Quantitative Digitography Measures Motor Symptoms and Disease Progression in Parkinson's Disease
- PMID: 35694934
- PMCID: PMC9535590
- DOI: 10.3233/JPD-223264
Quantitative Digitography Measures Motor Symptoms and Disease Progression in Parkinson's Disease
Abstract
Background: Assessment of motor signs in Parkinson's disease (PD) requires an in-person examination. However, 50% of people with PD do not have access to a neurologist. Wearable sensors can provide remote measures of some motor signs but require continuous monitoring for several days. A major unmet need is reliable metrics of all cardinal motor signs, including rigidity, from a simple short active task that can be performed remotely or in the clinic.
Objective: Investigate whether thirty seconds of repetitive alternating finger tapping (RAFT) on a portable quantitative digitography (QDG) device, which measures amplitude and timing, produces reliable metrics of all cardinal motor signs in PD.
Methods: Ninety-six individuals with PD and forty-two healthy controls performed a thirty-second QDG-RAFT task and clinical motor assessment. Eighteen individuals were followed longitudinally with repeated assessments for an average of three years and up to six years.

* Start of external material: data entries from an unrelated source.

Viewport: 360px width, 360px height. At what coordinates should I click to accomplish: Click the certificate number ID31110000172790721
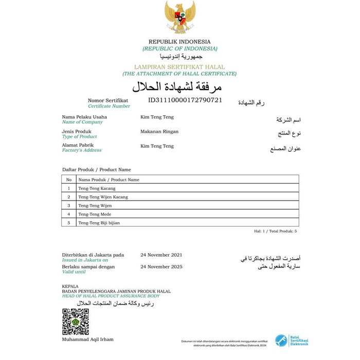pos(185,100)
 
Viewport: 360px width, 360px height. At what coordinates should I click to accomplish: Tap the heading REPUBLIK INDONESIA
pos(180,42)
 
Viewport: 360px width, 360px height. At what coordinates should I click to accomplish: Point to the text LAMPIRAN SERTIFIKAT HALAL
pos(179,67)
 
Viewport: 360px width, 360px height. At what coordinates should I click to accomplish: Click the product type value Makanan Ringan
pos(159,132)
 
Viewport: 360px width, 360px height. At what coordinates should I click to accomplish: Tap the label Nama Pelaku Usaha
pos(84,117)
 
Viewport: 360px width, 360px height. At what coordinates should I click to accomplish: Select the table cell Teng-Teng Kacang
pos(97,189)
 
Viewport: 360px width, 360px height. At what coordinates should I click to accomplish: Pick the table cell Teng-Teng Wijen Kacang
pos(103,197)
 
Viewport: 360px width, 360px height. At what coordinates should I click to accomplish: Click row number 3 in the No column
pos(68,206)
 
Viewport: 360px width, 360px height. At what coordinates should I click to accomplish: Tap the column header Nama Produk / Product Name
pos(109,180)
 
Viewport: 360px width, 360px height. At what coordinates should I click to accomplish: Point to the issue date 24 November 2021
pos(161,255)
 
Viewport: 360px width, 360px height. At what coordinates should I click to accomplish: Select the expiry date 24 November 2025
pos(161,267)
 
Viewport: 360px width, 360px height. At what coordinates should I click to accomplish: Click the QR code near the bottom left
pos(76,322)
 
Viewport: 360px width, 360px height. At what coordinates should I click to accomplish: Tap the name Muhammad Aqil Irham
pos(87,339)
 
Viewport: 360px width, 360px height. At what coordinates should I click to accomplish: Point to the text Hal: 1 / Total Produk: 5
pos(275,231)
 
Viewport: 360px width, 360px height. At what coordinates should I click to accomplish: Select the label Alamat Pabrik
pos(78,145)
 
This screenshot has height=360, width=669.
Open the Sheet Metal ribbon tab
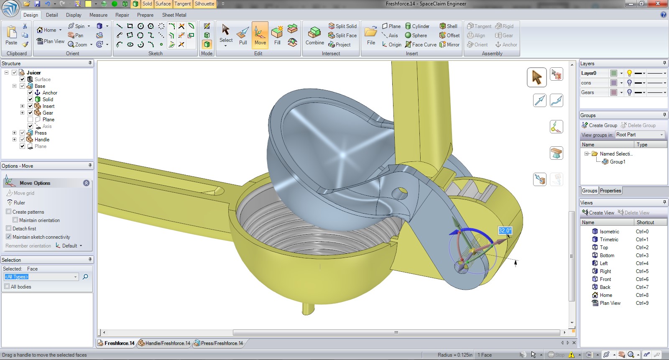point(174,15)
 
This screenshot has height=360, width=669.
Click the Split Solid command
point(342,26)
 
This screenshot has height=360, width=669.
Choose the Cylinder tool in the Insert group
point(417,26)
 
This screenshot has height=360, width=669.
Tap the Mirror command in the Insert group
point(449,45)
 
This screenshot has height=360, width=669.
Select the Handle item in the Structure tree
point(42,140)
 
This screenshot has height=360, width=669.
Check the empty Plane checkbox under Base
point(31,120)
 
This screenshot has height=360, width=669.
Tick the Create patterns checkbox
point(9,212)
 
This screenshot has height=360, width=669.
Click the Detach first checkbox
point(9,229)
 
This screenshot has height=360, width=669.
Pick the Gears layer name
point(587,92)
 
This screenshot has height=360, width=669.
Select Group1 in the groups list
point(617,162)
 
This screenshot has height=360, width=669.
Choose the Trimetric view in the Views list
point(609,240)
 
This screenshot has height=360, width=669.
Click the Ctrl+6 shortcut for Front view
point(642,279)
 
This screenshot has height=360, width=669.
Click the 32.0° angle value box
point(505,230)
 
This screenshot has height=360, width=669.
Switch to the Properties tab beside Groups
point(610,191)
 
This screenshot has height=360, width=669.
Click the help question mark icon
point(663,15)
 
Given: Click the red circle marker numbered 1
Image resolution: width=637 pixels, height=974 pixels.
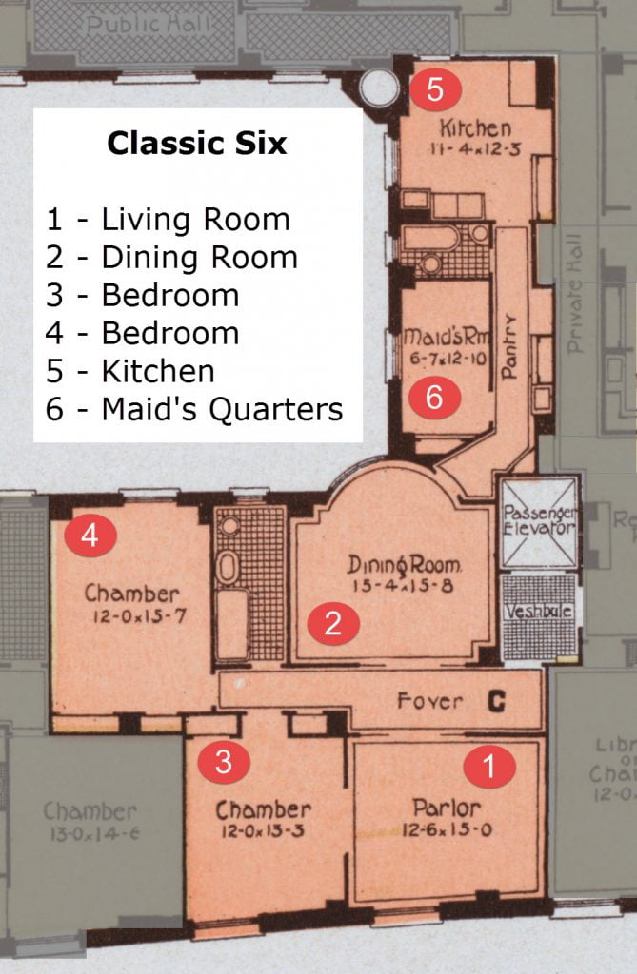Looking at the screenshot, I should click(489, 766).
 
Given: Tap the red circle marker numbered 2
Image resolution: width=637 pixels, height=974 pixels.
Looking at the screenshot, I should click(332, 624).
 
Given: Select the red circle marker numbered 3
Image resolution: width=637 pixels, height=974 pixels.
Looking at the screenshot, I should click(223, 762).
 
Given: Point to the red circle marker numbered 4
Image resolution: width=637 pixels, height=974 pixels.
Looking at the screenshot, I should click(90, 536).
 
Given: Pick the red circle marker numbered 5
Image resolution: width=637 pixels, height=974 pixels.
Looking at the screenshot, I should click(435, 90).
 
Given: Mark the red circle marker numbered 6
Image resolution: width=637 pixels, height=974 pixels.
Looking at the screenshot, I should click(434, 398).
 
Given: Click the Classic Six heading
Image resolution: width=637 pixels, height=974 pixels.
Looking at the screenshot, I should click(197, 144).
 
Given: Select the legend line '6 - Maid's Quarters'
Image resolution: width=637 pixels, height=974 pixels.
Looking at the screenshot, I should click(194, 409).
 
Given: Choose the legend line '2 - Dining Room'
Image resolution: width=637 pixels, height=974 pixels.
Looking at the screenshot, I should click(171, 258).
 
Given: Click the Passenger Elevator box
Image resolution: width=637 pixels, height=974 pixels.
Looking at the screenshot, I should click(539, 521).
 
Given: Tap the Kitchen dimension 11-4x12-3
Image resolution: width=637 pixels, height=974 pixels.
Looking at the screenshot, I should click(475, 148).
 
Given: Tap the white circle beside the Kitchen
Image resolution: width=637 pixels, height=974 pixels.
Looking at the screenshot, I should click(379, 88).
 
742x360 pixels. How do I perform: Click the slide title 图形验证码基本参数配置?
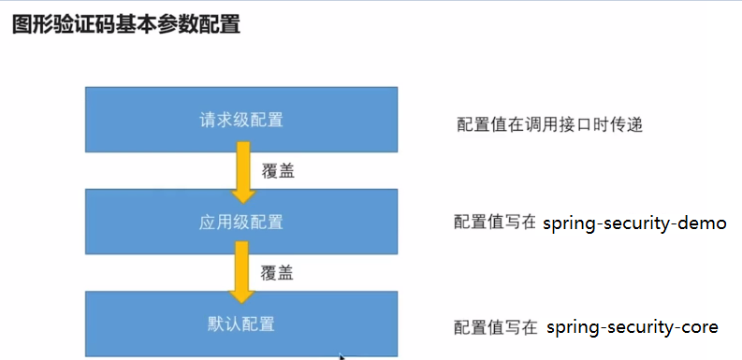pyautogui.click(x=126, y=25)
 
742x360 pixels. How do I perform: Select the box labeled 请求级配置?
pyautogui.click(x=240, y=119)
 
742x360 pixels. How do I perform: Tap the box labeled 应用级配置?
pyautogui.click(x=240, y=222)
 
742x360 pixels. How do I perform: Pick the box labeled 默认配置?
pyautogui.click(x=240, y=324)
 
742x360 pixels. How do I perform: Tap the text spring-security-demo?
pyautogui.click(x=634, y=223)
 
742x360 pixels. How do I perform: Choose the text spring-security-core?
pyautogui.click(x=632, y=326)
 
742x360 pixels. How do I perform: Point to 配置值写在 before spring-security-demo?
pyautogui.click(x=495, y=223)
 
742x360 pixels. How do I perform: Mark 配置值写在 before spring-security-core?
pyautogui.click(x=495, y=327)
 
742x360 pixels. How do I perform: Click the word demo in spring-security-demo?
pyautogui.click(x=704, y=223)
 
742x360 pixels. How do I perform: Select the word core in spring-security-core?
pyautogui.click(x=700, y=326)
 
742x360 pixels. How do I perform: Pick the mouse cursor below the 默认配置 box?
pyautogui.click(x=342, y=356)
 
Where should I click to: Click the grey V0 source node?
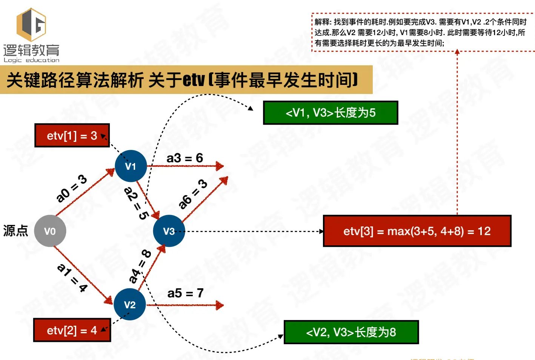click(x=50, y=231)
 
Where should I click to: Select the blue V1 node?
click(x=131, y=166)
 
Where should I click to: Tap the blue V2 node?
click(x=130, y=305)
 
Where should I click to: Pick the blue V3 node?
click(x=169, y=231)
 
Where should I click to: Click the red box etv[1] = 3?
click(x=72, y=135)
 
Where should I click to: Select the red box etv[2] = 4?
click(x=72, y=331)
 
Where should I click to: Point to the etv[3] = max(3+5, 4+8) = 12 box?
click(x=417, y=231)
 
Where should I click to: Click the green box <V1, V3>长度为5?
click(x=331, y=112)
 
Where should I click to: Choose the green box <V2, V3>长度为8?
click(x=351, y=332)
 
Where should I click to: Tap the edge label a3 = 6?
click(x=185, y=158)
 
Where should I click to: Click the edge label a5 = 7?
click(x=185, y=293)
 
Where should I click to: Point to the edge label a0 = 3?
click(x=71, y=188)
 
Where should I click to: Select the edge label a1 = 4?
click(x=72, y=278)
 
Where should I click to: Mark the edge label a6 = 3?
click(x=193, y=194)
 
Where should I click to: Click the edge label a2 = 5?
click(x=136, y=203)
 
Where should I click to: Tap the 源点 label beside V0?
click(x=15, y=231)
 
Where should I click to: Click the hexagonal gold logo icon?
click(x=32, y=25)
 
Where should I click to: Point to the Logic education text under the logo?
click(x=32, y=60)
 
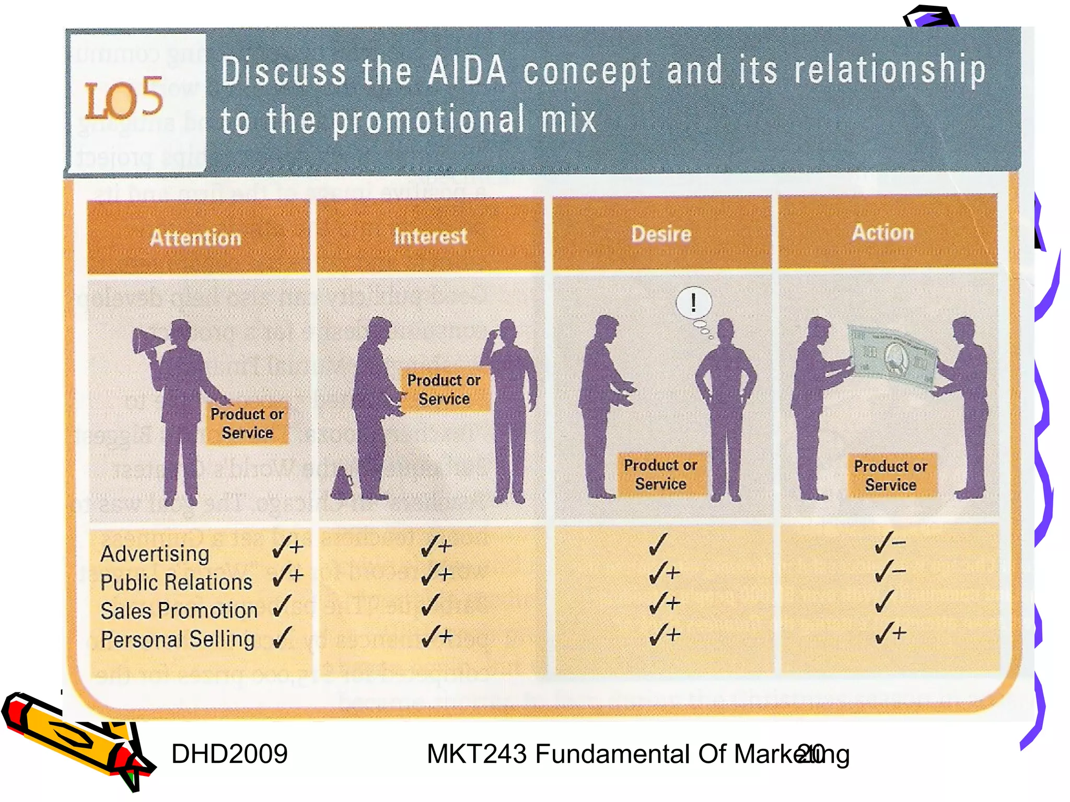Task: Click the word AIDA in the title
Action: (467, 71)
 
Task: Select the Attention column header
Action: (196, 238)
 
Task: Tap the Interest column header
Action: (431, 236)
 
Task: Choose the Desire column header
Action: (661, 234)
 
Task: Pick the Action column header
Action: (883, 232)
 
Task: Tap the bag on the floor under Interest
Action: (342, 483)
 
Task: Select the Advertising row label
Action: (155, 553)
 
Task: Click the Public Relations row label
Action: (176, 582)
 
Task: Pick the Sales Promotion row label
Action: (179, 611)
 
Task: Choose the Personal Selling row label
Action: (178, 639)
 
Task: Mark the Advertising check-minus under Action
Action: (889, 543)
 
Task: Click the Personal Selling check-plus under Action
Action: (891, 633)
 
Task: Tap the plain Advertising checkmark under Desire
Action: (658, 544)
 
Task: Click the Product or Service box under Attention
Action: (247, 423)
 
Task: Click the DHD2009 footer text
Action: (229, 754)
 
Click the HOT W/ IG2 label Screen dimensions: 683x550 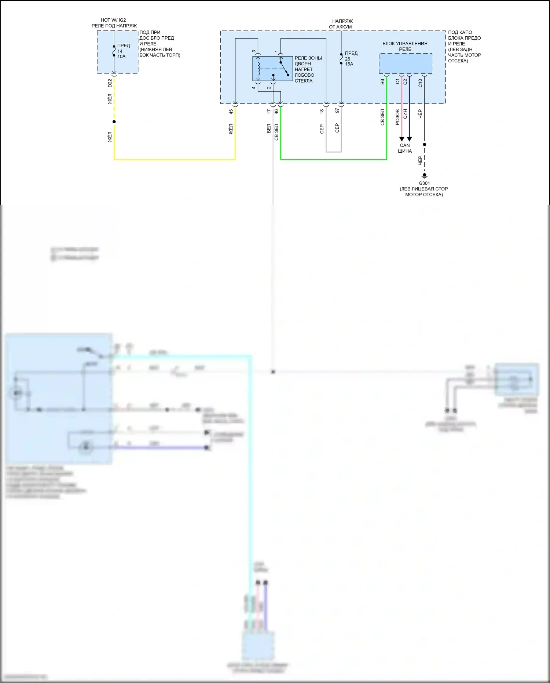coord(113,20)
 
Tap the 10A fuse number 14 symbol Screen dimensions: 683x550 coord(114,51)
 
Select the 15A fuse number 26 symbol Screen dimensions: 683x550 coord(341,59)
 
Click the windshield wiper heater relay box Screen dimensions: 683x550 coord(272,69)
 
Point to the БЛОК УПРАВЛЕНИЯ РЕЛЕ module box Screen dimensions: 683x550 coord(405,63)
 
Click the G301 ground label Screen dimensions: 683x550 coord(424,183)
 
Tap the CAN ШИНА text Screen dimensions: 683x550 coord(405,148)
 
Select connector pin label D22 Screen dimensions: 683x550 coord(110,83)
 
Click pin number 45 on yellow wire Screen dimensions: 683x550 coord(231,112)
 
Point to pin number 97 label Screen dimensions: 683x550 coord(337,110)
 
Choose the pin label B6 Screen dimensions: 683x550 coord(382,81)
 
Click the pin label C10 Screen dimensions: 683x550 coord(420,83)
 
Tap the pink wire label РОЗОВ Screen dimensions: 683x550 coord(397,117)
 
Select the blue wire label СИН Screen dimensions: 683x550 coord(405,114)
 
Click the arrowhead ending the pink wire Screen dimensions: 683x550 coord(402,139)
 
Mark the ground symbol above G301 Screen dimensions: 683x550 coord(425,176)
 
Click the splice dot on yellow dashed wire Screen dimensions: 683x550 coord(114,122)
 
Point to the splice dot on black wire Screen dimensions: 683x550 coord(425,145)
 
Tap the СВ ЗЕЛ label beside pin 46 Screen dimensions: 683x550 coord(276,132)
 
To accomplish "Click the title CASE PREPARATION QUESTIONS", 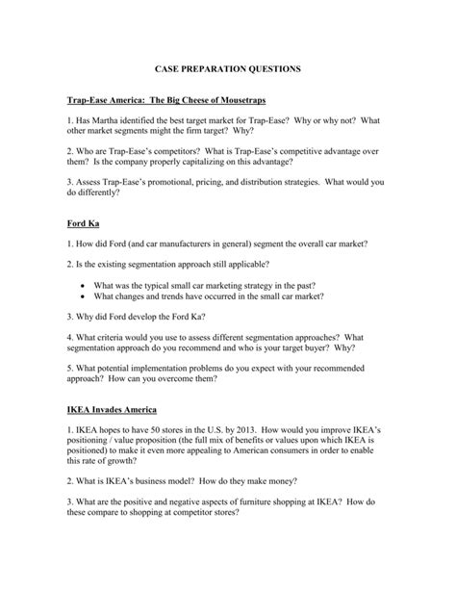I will tap(228, 70).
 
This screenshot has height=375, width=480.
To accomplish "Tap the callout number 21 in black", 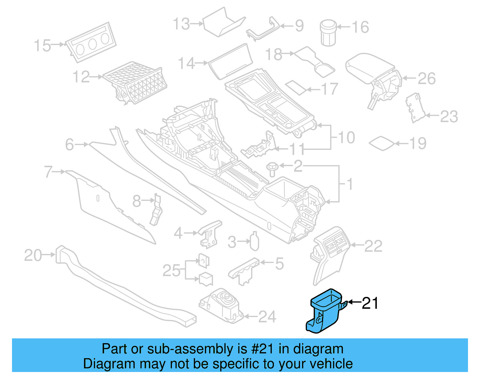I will tap(370, 303).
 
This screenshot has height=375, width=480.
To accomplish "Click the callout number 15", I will tap(42, 46).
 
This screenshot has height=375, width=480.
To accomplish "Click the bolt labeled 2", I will tap(272, 169).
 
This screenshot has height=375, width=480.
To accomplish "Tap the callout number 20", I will tap(33, 255).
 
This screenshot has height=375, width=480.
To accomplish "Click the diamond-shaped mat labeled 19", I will tap(382, 143).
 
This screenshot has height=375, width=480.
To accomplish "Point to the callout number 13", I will tap(182, 24).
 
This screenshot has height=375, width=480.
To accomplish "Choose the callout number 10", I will tap(346, 138).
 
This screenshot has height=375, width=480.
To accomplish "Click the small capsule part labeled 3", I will tap(254, 241).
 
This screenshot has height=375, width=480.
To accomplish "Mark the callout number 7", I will tap(48, 172).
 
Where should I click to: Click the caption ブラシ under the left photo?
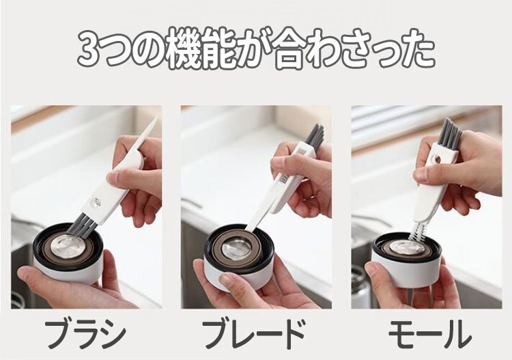85,334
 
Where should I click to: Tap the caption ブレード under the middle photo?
253,334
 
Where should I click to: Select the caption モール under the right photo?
429,334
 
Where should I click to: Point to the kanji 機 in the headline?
186,49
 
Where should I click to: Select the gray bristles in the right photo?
450,132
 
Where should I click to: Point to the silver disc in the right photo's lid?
407,247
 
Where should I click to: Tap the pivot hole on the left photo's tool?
96,204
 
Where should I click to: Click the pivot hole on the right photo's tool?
436,159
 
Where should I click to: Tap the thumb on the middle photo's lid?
229,280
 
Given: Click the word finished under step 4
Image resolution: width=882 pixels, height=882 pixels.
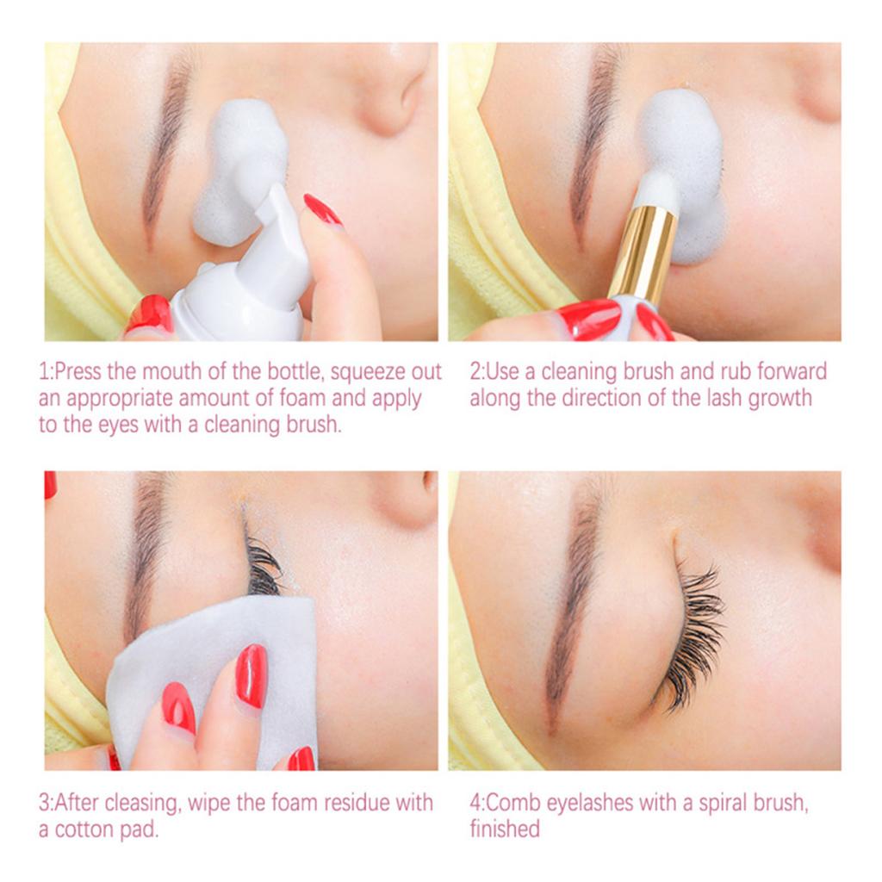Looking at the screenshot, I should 505,829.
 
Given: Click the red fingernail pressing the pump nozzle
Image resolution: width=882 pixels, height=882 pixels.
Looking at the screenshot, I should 322,209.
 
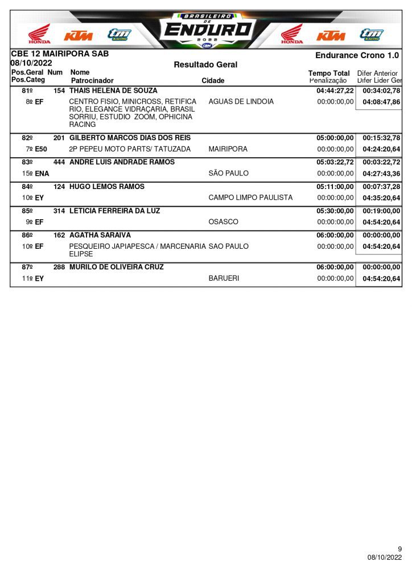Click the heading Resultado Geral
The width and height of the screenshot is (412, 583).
pos(205,65)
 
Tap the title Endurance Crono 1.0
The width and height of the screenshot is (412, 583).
pos(357,55)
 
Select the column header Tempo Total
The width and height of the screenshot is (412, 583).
pos(329,73)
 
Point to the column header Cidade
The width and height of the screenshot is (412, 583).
pos(213,81)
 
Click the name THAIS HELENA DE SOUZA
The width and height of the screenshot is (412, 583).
pos(113,91)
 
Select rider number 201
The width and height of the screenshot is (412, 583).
pos(59,138)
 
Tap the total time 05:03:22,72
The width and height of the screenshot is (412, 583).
pos(335,162)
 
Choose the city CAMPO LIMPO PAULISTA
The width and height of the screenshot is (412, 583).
pos(250,198)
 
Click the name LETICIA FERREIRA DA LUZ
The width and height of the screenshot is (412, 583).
pos(114,211)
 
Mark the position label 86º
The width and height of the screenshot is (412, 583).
pos(27,235)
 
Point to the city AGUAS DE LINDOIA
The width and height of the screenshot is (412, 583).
pos(241,102)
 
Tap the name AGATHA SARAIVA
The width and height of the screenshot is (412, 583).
pos(100,235)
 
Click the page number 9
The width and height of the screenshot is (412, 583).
pos(399,549)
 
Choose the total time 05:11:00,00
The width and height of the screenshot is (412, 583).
pos(335,187)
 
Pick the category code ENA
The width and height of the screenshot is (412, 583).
pos(42,174)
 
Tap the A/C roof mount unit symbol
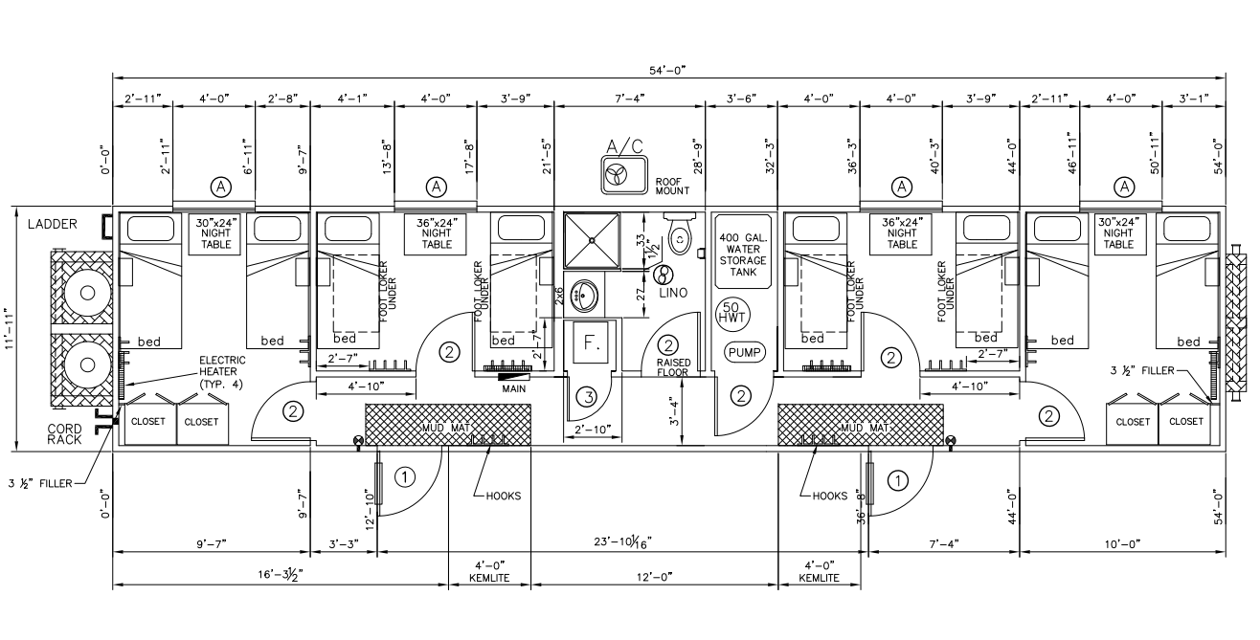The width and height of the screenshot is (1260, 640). point(615,174)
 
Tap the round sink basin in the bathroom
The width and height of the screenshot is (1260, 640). point(582,296)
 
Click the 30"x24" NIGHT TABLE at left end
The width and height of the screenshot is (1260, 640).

Results: QDG-RAFT metrics showed differences between PD and controls and provided correlated metrics for total motor disability (MDS-UPDRS III) and for rigidity, bradykinesia, tremor, gait impairment, and freezing of gait (FOG). Additionally, QDG-RAFT tracked disease progression over several years off therapy and showed differences between akinetic-rigid and tremor-dominant phenotypes, as well as people with and without FOG.
Conclusions: QDG is a reliable technology, which could be used in the clinic or remotely. This could improve access to care, allow complex remote disease management based on data received in real time, and accurate monitoring of disease progression over time in PD. QDG-RAFT also provides the comprehensive motor metrics needed for therapeutic trials.
Keywords: Alternating finger tapping; Parkinson’s disease; Unified Parkinson’s Disease Rating Scale; cardinal motor signs; freezing of gait; keyboard; phenotype; remote measurement; rigidity; wearables.
Conflict of interest statement
Dr. Bronte-Stewart serves on a clinical advisory board for Medtronic, Inc, and served as a consultant to CereGate Inc. She has a provisional patent application (PCT/US2021/043787) for objective measurement of PD symptoms.